Bush is not the first president to govern in a 24-hour news cycle, but the endless drumbeat no doubt worsens the sense of perpetual crisis. The media, and sometimes the politicians themselves, have a tendency to inflate every event, from a school shooting to a sniper on the loose to the prospect of nuclear war, into a round-the-clock happening.
"It plays into the story line that we are now living in this immensely more dangerous, unpredictable world," said professor Richard Norton Smith, a presidential historian who leads the Dole Institute of Politics at the University of Kansas. "I don't mean to make light of what we're going through now, but I do suspect that in ways difficult to quantify but impossible to ignore, that the media echo chamber is at least partially responsible for inflating a more or less permanent sense of crisis. History has gone the way of politics in becoming theater. It's the 'Oscarization' of history, overly produced, overly packaged."
To hear television anchors most days is to think that disaster is perpetually at hand.
"It is certainly a challenge for the president, balancing the exigencies of the day," Peter Jennings intoned on ABC last week. "Two critical situations, in Iraq and North Korea, and an epic battle over financing the activities of the federal government, with the very real need to provide leadership at a time of national mourning."
Daniel Schorr, the veteran broadcast journalist, acknowledged on NPR last week that Washington has a hard time managing multiple problems and tends to be a "one-thing-at-a-time type of town." Attention spans are short, politicians rise and fall, issues come and go.
Smith said, "Buried deep within it all is a continuing, albeit discreet, concern on the part of opinion leaders, real or imagined, about Bush's capacity."

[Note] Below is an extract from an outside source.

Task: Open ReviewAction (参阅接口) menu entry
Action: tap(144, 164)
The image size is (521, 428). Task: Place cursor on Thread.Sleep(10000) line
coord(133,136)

To all appearances, Bush often seems the calmest one in the storm. For months, he has remained steadily determined to disarm Saddam Hussein, first in the face of warnings that doing so without a Middle East peace risked Arab rage, and now despite worries that North Korea is the more volatile threat.
"The old saying in FDR's Washington was 'Keep all the balls in the air without losing your own,"' said the historian Arthur M. Schlesinger Jr. "As Kennedy said after the Cuban missile crisis, 'I earned my pay last week.' You know, it's your job. Hysteria is the last thing to be recommended."
Ronald Reagan survived an assassination attempt after just weeks in office, then went on to face recession, survive the Iran-Contra scandal and help end the Cold War. Lyndon B. Johnson fared less well waging the Vietnam War while trying to build a Great Society, and was ultimately consumed by wrenching public division.
Harry C. McPherson Jr., who was Johnson's special counsel, said he marked the toll of White House crises in the annual albums of photographs that the Johnsons gave the senior staff at Christmas. "I got there in '65, and by '67 I looked pale and overtaxed and Johnson looked very gray."
He remembered a lunch on the White House lawn in March 1968, just a couple of weeks before Johnson's surprise announcement that he would not seek re-election. "You could hear the chants from the other side of the building from the demonstrators," McPherson recalled. "At one point, Johnson said, 'Why should I run?' I said, 'Well if I were you, I wouldn't, because there's so much grief in the air.' It was a moment in which the mistrust, the anti-war sentiment, the anti-civil rights sentiment in the South, the sum of it just seemed enormous."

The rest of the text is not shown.